> [Texto fornecido]
====

Letramento racial é um conceito potente que convoca à reflexão e exige posicionamento teórico e prático. Por isso mesmo, antes de entrar na discussão desse tema, convido o leitor a um pequeno recuo para relembrar a noção de letramento ou, melhor dizendo, letramentos. Sabemos hoje que ler e escrever são práticas sociais que implicam, para além de compreender uma língua e seu funcionamento, a necessidade de entender como serão usadas a leitura e a escrita, os contextos dessas práticas e como os sujeitos serão afetados por essas experiências, que serão tão múltiplas como as pessoas e os percursos por elas realizados.

====

> [Dados fornecidos]
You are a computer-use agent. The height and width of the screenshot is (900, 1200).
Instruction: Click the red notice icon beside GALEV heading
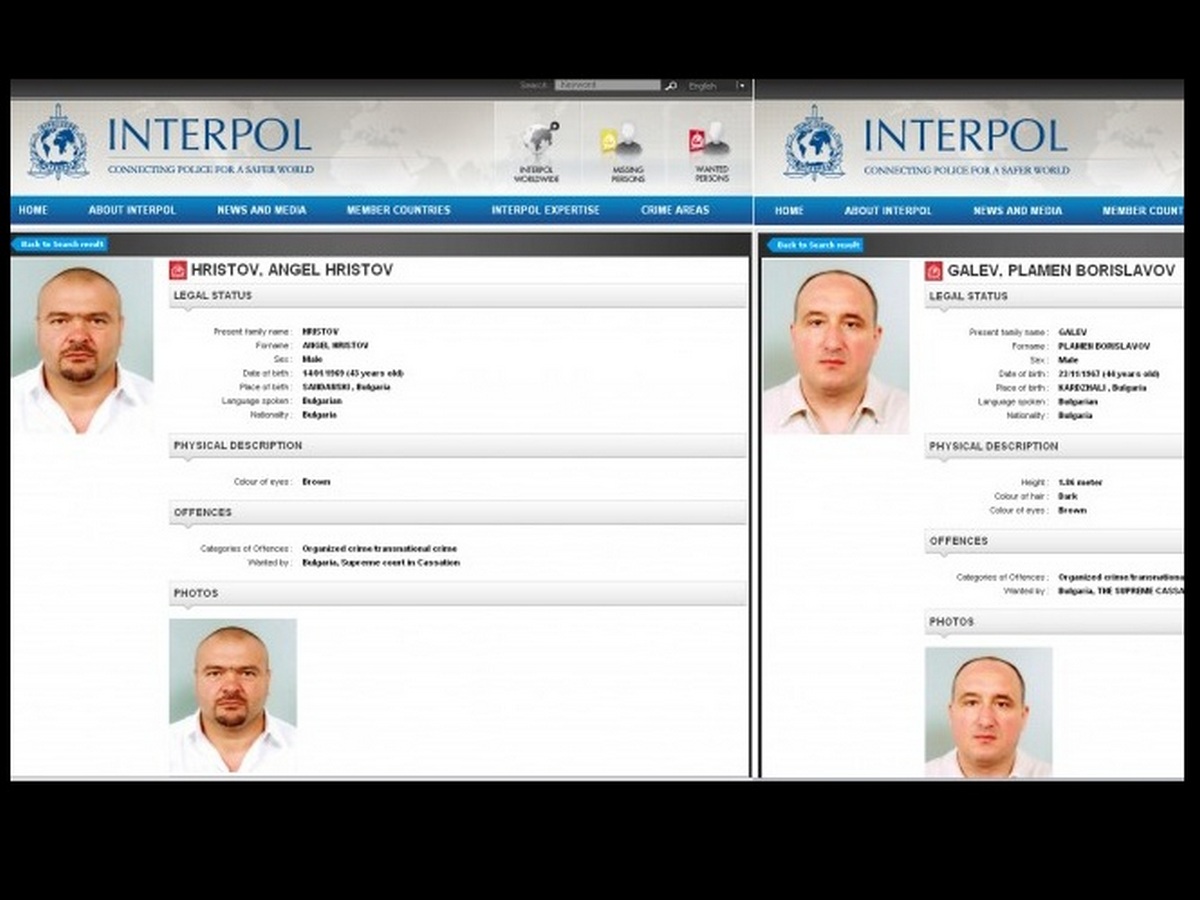(934, 271)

====

> [Tarefas]
#1 Responda às perguntas sobre o texto acerca do letramento racial:
(a) Que tipo de posicionamento o conceito de letramento racial exige?
(b) Que noção o leitor é convidado a relembrar antes da discussão do tema?
(c) Segundo o texto, o que são ler e escrever?
#2 Por favor, copie do texto sobre letramento racial tudo o que vai desde "Letramento racial é" até "por elas realizados.".

> [Lista de respostas]
#1
(a) Posicionamento teórico e prático.
(b) A noção de letramento ou, melhor dizendo, letramentos.
(c) Práticas sociais.

#2
Letramento racial é um conceito potente que convoca à reflexão e exige posicionamento teórico e prático. Por isso mesmo, antes de entrar na discussão desse tema, convido o leitor a um pequeno recuo para relembrar a noção de letramento ou, melhor dizendo, letramentos. Sabemos hoje que ler e escrever são práticas sociais que implicam, para além de compreender uma língua e seu funcionamento, a necessidade de entender como serão usadas a leitura e a escrita, os contextos dessas práticas e como os sujeitos serão afetados por essas experiências, que serão tão múltiplas como as pessoas e os percursos por elas realizados.